Taxis gather to pick up passengers in Harvard Square. Boston cab drivers are stealing fares, drivers say, just as the city is losing personnel that could help deal with the problem. (Photo: Lumierefl)

The city is going to a single taxi inspector from two at the end of the month, the License Commission confirmed Thursday. The move comes shortly after it was acknowledged that the commission’s chairman is on personal leave for an indeterminate time.

The departures — which are not seen as connected — worries operators of Cambridge’s 257 taxis, said Michael Gervais, a longtime taxi driver who alerted the City Council on Monday that the city’s “hackney industry is in chaos.”

Wondering what happens when the remaining inspector goes on vacation, as well as other concerns about how taxi issues will be handled with the loss of personnel, drivers are forming a leadership association, Gervais said. He hoped the as-yet unnamed group would unify drivers in what he called local “turmoil,” including all-too common incidents in which Boston taxis pick up fares in Cambridge, resulting in a resurgence in violence between drivers from the two cities. Fewer inspectors also means less diligence on keeping taxis safe and clean, and less ability to respond to consumer complaints.

Commission Chairman Richard V. Scali has missed recent meetings, Gervais said, and hadn’t been around to address such problems for a couple of months.

City officials can’t speak on personnel matters, including whether Scali’s personal leave is paid or unpaid, but have said the commission’s remaining two members — Police Commissioner Robert Haas and Fire Chief Gerald Reardon — can continue the panel’s work. Their next scheduled meeting is Nov. 4 at 10 a.m.

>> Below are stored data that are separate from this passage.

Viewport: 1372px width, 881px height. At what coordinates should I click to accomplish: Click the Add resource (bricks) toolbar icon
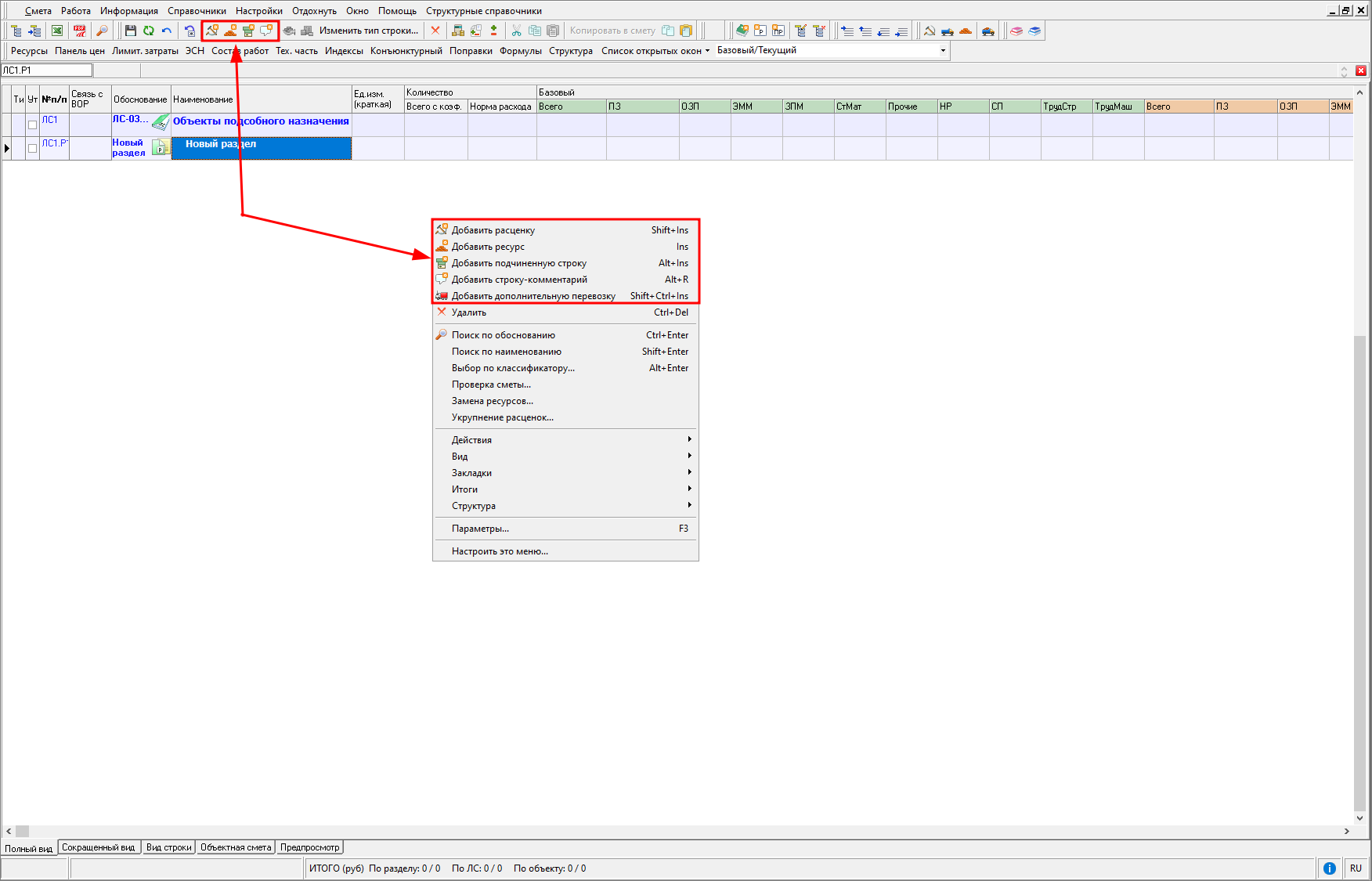pos(230,31)
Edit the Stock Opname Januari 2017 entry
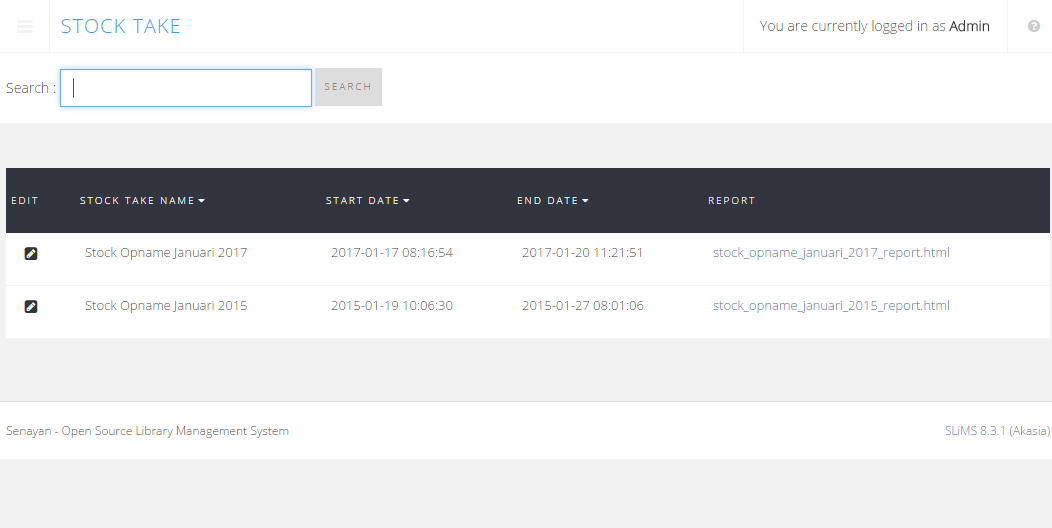The image size is (1052, 528). (31, 254)
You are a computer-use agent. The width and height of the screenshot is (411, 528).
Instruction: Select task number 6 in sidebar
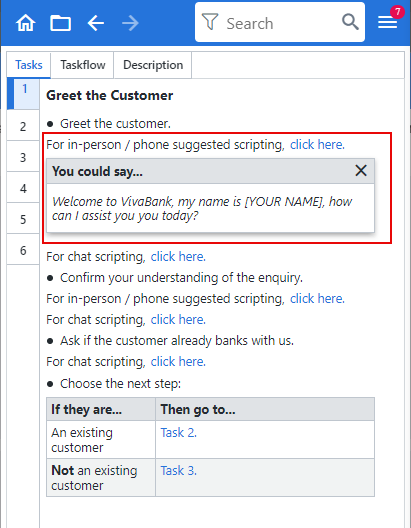(23, 250)
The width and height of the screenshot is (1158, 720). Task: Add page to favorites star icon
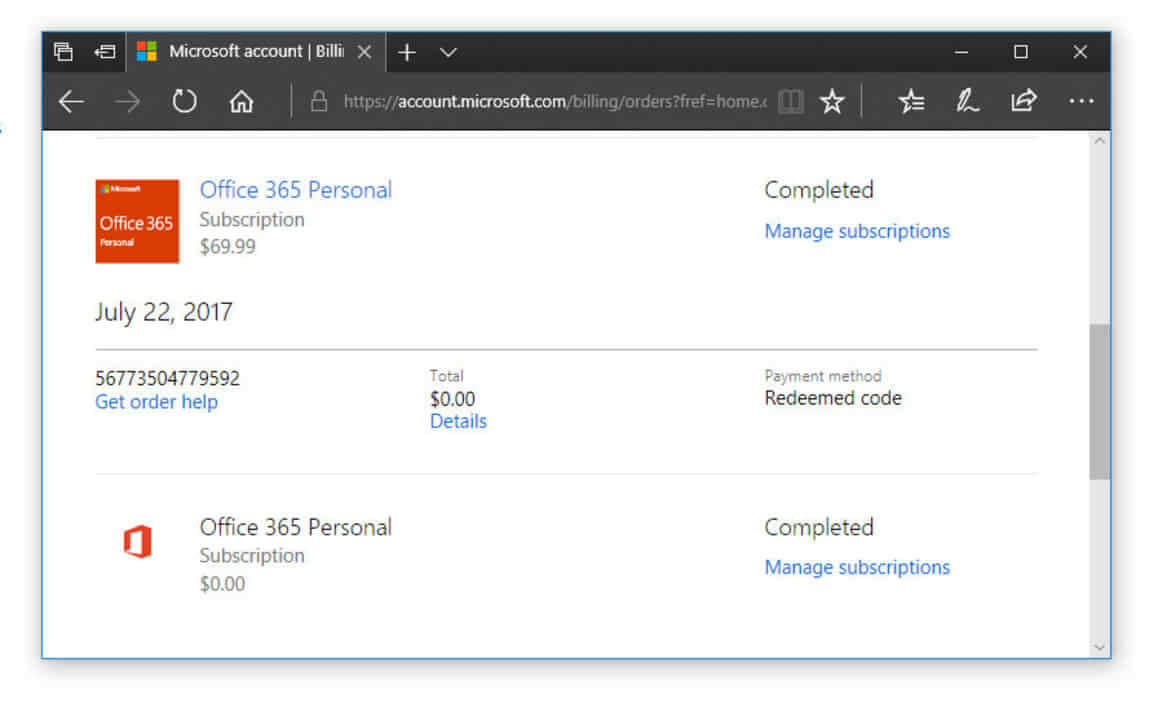pos(832,101)
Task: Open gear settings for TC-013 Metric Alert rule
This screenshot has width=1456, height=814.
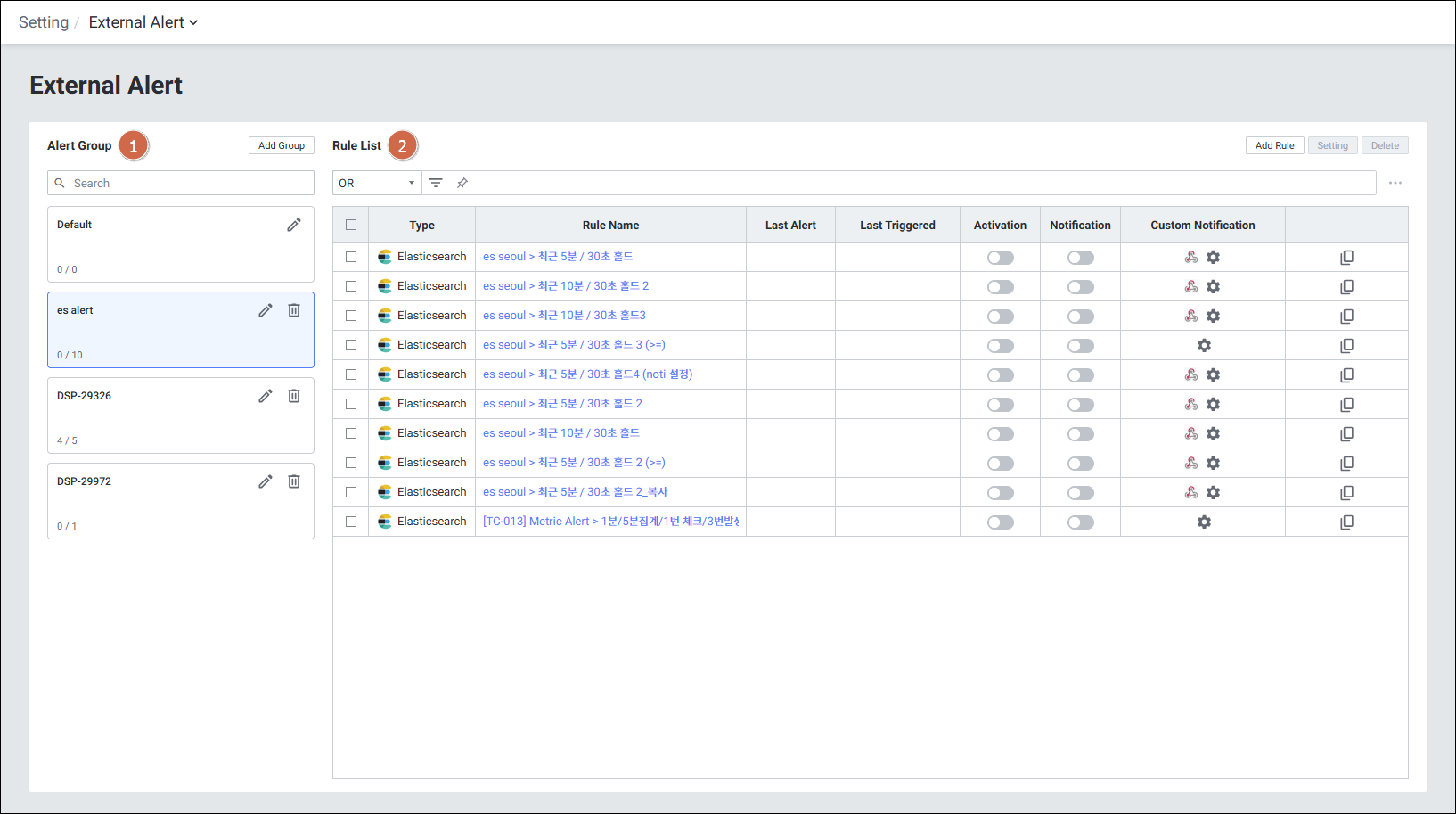Action: point(1204,522)
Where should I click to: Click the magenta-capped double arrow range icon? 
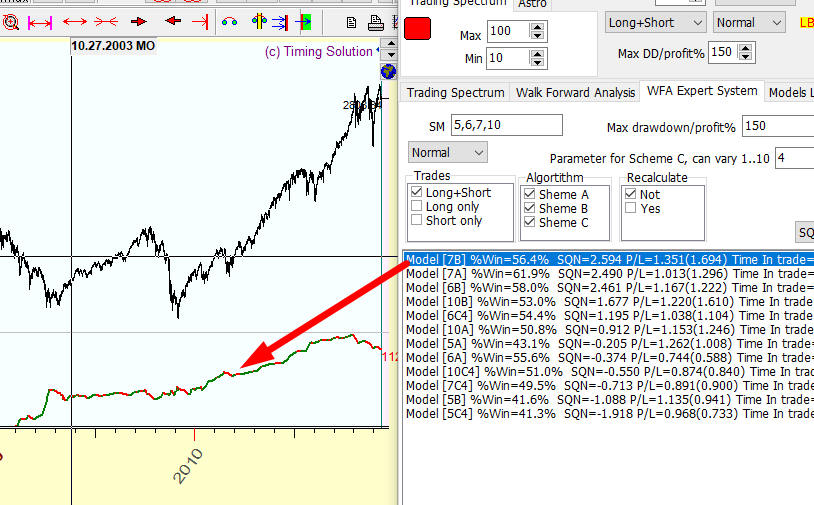[x=40, y=21]
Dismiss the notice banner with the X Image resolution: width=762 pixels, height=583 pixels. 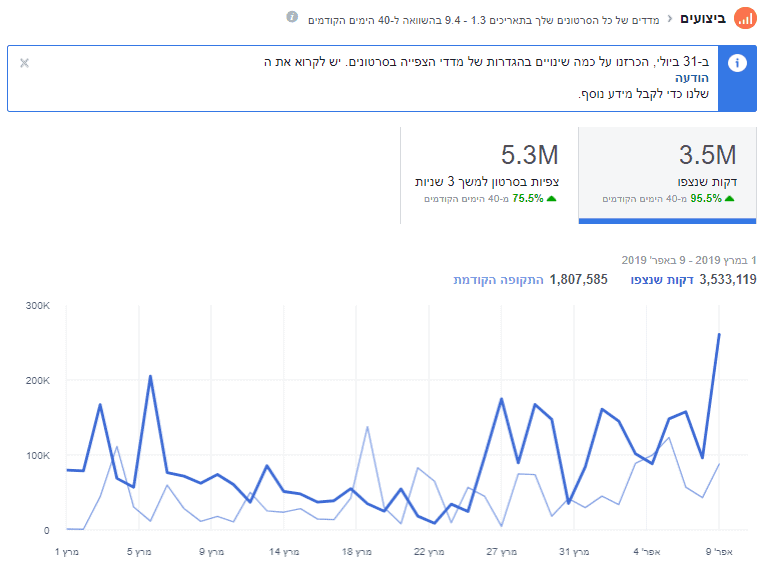[x=24, y=63]
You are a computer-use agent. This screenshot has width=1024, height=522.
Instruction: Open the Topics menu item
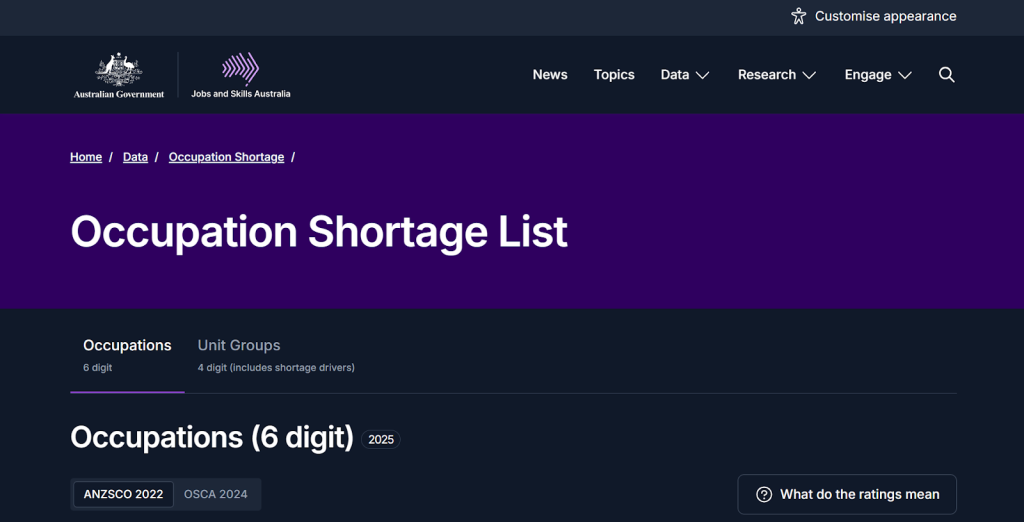[614, 75]
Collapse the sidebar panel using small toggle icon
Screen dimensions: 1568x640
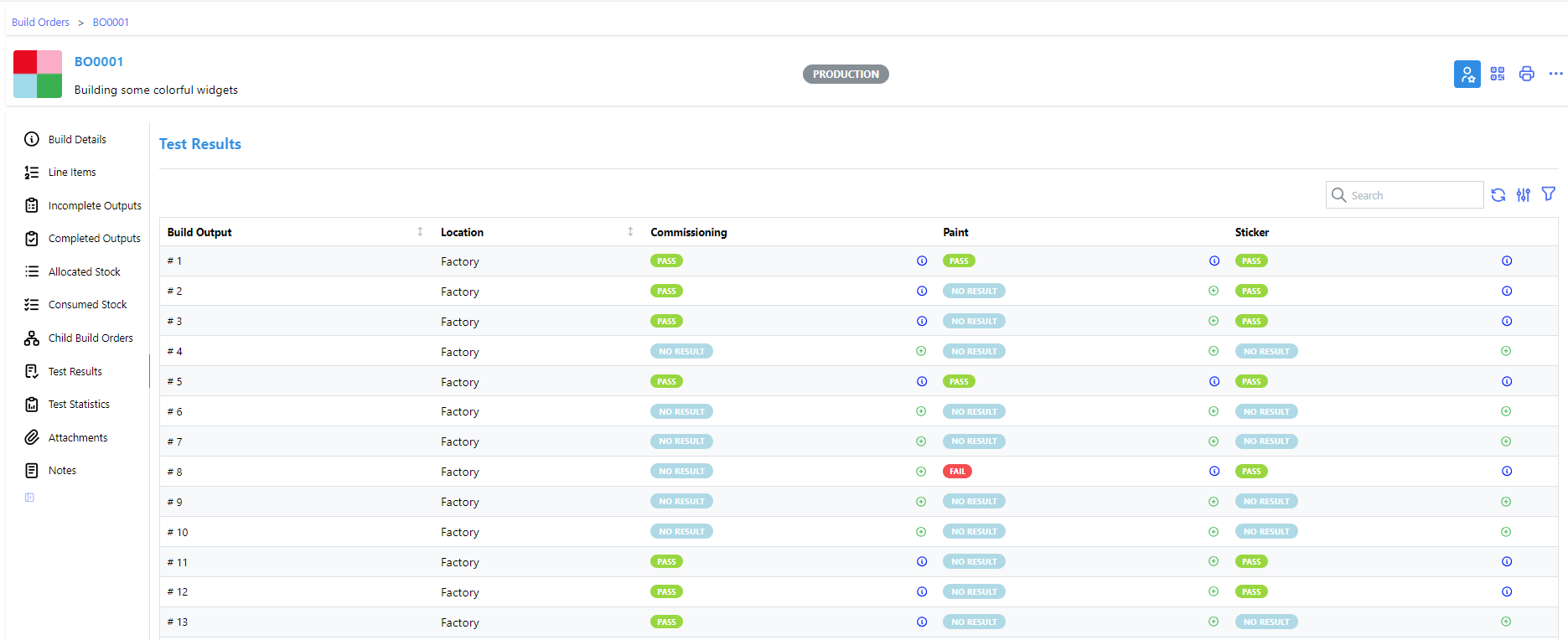[x=29, y=498]
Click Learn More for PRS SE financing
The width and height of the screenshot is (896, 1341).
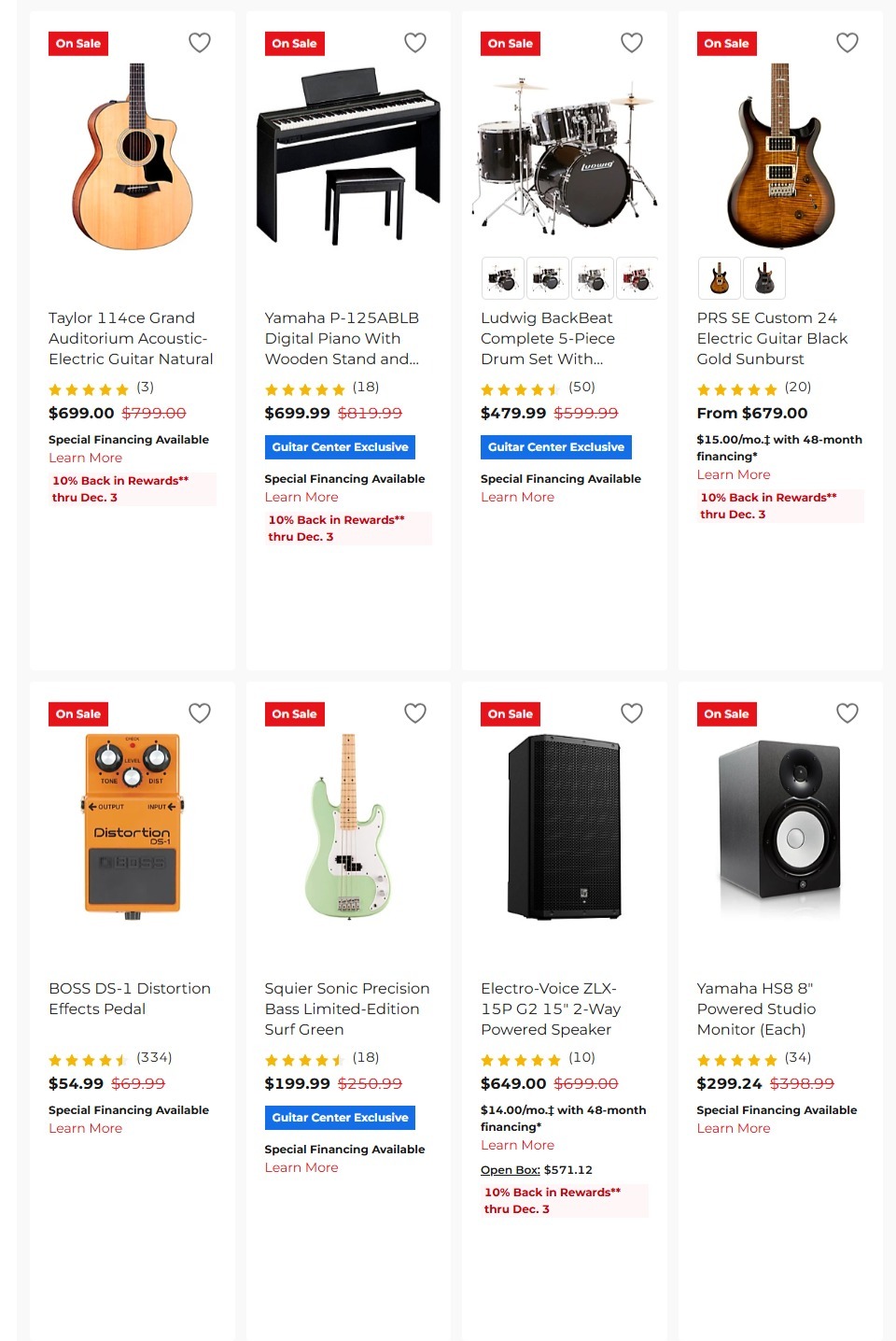(734, 474)
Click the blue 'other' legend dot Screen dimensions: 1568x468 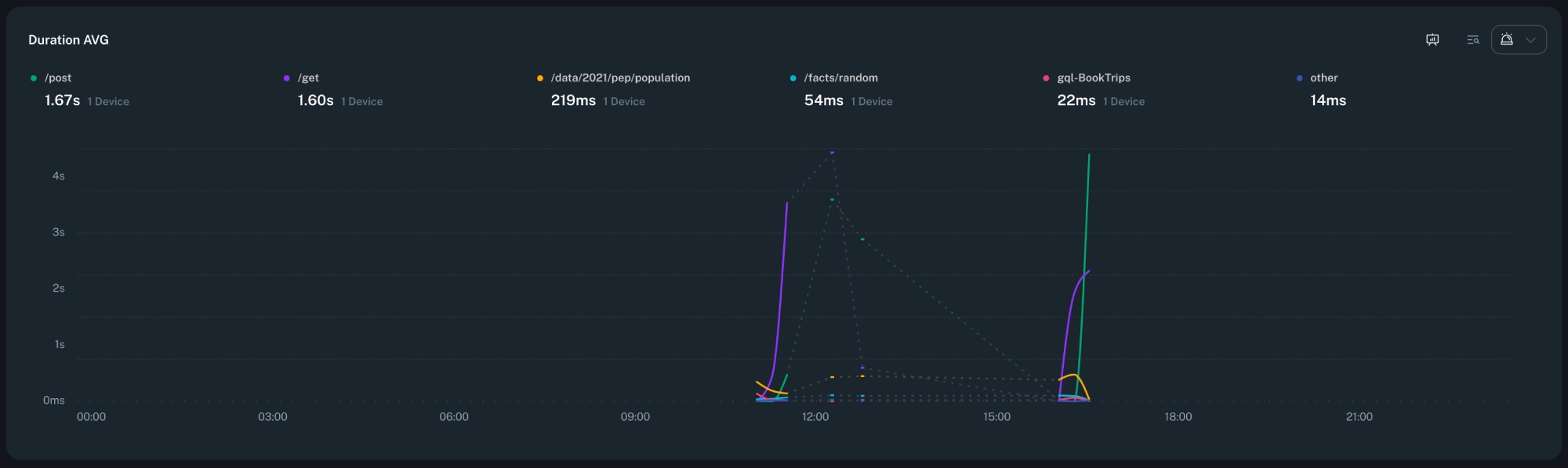[x=1300, y=78]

Gervais said the city’s director of the Personnel Department, Michael Gardner, has been sitting in for Scali in his absence.

Similarly, taxi inspections and the addressing of drivers’ issues can go on with only one inspector, even if that inspector takes vacation, said the commission’s executive officer, Elizabeth Lint. “This is new,” she said of the staffing levels, but “there are other possibilities.”